Residente privilegiada, tituló sus memorias. Es lo que era, lo que le había puesto la Prefectura de París en su carte de séjour cuando, hija del que había sido presidente del Gobierno republicano, llegó exiliada directamente del Madrid del 36. María Lopo ha publicado recientemente una cuidada edición del libro, y ahí se puede seguir lo que cuenta la Casares de su infancia en A Coruña y en Madrid, del hospital de sangre en el que sirvió como enfermera durante unos meses en la guerra, y sobre todo de su larga carrera como gran dama del teatro francés. Si bien, como ocurre con tantas memorias de actrices y actores, no siempre es fácil distinguir si lo que recuerda es su propia vida o las de los personajes que interpretó en la escena. A mí me parece que se le van colando frases de la Fedra de Racine, de la Medea de Séneca o de la Hécuba de Eurípides, que tenía tan interiorizadas… A la Casares le pasaba con la tragedia lo mismo que con el acento gallego, que le salía de manera natural. Era inevitable que la convirtiese en musa del existencialismo Albert Camus, con el que mantuvo una relación intensa y complicada (después de todo, se habían conocido poniendo en escena El malentendido). Es más, yo propongo la hipótesis de que el existencialismo era simplemente la tristeza solitaria de los ojos de María Casares puesta en filosofía por Camus.

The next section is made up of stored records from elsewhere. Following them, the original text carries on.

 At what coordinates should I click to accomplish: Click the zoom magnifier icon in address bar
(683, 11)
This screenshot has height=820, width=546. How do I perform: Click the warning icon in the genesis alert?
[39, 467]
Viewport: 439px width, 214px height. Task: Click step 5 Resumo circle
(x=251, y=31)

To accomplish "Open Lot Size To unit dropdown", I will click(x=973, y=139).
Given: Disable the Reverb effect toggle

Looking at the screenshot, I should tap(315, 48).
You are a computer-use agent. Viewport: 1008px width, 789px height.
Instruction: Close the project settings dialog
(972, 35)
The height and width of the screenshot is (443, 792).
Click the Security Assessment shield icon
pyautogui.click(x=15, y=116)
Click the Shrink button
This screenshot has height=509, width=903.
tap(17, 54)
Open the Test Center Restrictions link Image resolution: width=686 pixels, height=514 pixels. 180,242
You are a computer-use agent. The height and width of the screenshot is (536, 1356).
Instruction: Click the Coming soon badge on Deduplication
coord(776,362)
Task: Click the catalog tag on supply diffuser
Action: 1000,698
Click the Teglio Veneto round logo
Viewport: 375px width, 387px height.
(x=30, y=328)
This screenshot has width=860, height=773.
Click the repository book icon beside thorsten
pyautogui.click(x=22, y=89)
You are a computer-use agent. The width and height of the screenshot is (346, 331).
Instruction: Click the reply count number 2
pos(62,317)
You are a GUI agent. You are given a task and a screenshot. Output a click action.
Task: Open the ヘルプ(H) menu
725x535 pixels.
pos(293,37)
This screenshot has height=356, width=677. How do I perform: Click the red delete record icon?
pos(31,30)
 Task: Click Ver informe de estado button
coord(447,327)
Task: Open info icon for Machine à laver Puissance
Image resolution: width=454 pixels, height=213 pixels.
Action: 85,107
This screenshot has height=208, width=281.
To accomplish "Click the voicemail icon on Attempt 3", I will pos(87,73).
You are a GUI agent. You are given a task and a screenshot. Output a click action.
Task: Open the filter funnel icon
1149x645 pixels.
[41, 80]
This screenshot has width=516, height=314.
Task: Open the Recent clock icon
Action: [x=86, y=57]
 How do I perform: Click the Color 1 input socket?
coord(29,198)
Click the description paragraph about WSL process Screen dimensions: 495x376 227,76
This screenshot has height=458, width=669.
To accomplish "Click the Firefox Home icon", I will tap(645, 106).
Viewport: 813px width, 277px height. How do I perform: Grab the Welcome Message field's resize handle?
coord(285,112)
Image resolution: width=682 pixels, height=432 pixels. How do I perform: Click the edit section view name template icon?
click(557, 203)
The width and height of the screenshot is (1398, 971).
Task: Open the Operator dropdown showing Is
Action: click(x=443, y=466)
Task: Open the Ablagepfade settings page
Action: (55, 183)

El caso es que cuando el escritor Luís Pousa fue a levantar acta literaria de qué quedaba de los recuerdos de infancia de la Casares en la coruñesa calle de Panaderas, se encontró con que ya no estaba el jardín cerrado de hiedra y madreselva del que ella había hablado tanto. Todo lo que se conserva ahora es un retal de césped donde han plantado una estatua del infortunado Santiago Casares Quiroga. Pero yo hasta me he llegado a preguntar si habría realmente madreselva y hiedra, o si lo que recordaba la Casares no serían más bien los versos de Sueño de una noche de verano, donde Titania, que ella interpretó sobre las tablas, dice aquello de «así se entrelazan gentilmente los tallos de la madreselva, así la hiedra de la debilidad femenina ensortija los dedos de corteza del olmo». En todo caso, que más da si aquella hiedra y aquella madreselva eran las de la infancia o las de la escena. Al fin y al cabo, toda infancia, si es feliz, es como un sueño de una noche de verano.